Word and element pointing entries
══════════
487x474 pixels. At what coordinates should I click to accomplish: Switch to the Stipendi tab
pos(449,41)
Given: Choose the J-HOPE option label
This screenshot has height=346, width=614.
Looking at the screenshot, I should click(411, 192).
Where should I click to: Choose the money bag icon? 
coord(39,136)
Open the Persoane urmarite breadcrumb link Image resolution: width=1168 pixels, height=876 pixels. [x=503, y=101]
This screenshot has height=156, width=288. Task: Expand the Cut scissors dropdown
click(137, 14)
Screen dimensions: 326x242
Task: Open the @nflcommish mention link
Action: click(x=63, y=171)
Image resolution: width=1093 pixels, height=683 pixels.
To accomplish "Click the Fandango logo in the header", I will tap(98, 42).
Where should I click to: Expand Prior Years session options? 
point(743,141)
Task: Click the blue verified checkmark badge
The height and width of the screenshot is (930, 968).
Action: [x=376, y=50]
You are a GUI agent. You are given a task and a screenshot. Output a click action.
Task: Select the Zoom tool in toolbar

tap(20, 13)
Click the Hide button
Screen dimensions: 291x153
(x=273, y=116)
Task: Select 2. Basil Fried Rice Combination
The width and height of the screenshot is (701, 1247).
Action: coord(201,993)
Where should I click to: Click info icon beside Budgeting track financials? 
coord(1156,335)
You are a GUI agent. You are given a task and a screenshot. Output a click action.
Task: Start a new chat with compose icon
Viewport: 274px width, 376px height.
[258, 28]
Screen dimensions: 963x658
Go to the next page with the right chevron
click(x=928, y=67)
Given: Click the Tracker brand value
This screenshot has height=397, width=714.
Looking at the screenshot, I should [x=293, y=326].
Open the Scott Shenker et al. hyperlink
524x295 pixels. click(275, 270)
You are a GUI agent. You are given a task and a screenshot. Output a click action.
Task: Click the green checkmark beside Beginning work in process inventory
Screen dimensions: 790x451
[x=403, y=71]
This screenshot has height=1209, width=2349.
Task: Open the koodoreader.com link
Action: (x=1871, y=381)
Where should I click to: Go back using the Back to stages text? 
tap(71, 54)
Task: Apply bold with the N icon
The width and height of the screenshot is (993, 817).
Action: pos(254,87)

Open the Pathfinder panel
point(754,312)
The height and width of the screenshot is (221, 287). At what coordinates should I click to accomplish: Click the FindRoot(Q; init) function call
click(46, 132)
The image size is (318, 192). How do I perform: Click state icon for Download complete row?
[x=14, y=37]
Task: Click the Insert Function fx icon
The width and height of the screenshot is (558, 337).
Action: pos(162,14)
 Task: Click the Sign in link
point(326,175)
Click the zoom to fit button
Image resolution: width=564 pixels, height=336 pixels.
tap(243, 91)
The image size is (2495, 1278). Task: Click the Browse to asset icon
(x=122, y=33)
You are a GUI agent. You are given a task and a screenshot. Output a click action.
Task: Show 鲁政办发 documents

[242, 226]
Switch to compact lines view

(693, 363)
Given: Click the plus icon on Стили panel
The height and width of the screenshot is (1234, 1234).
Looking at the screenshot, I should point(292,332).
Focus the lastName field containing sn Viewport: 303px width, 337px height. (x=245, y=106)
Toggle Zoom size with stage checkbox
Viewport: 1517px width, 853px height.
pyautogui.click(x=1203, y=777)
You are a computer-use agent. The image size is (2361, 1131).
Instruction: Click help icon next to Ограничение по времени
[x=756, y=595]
══════════
Extract the lines beginning with the first one and stopping after the line that contains "Open the Persoane". Reproduce each of them character for character.

487x474 pixels. At what coordinates should I click to accomplish: Switch to the Stipendi tab
pos(449,41)
Given: Choose the J-HOPE option label
This screenshot has height=346, width=614.
Looking at the screenshot, I should click(411, 192).
Where should I click to: Choose the money bag icon? 
coord(39,136)
Open the Persoane urmarite breadcrumb link Image resolution: width=1168 pixels, height=876 pixels. [x=503, y=101]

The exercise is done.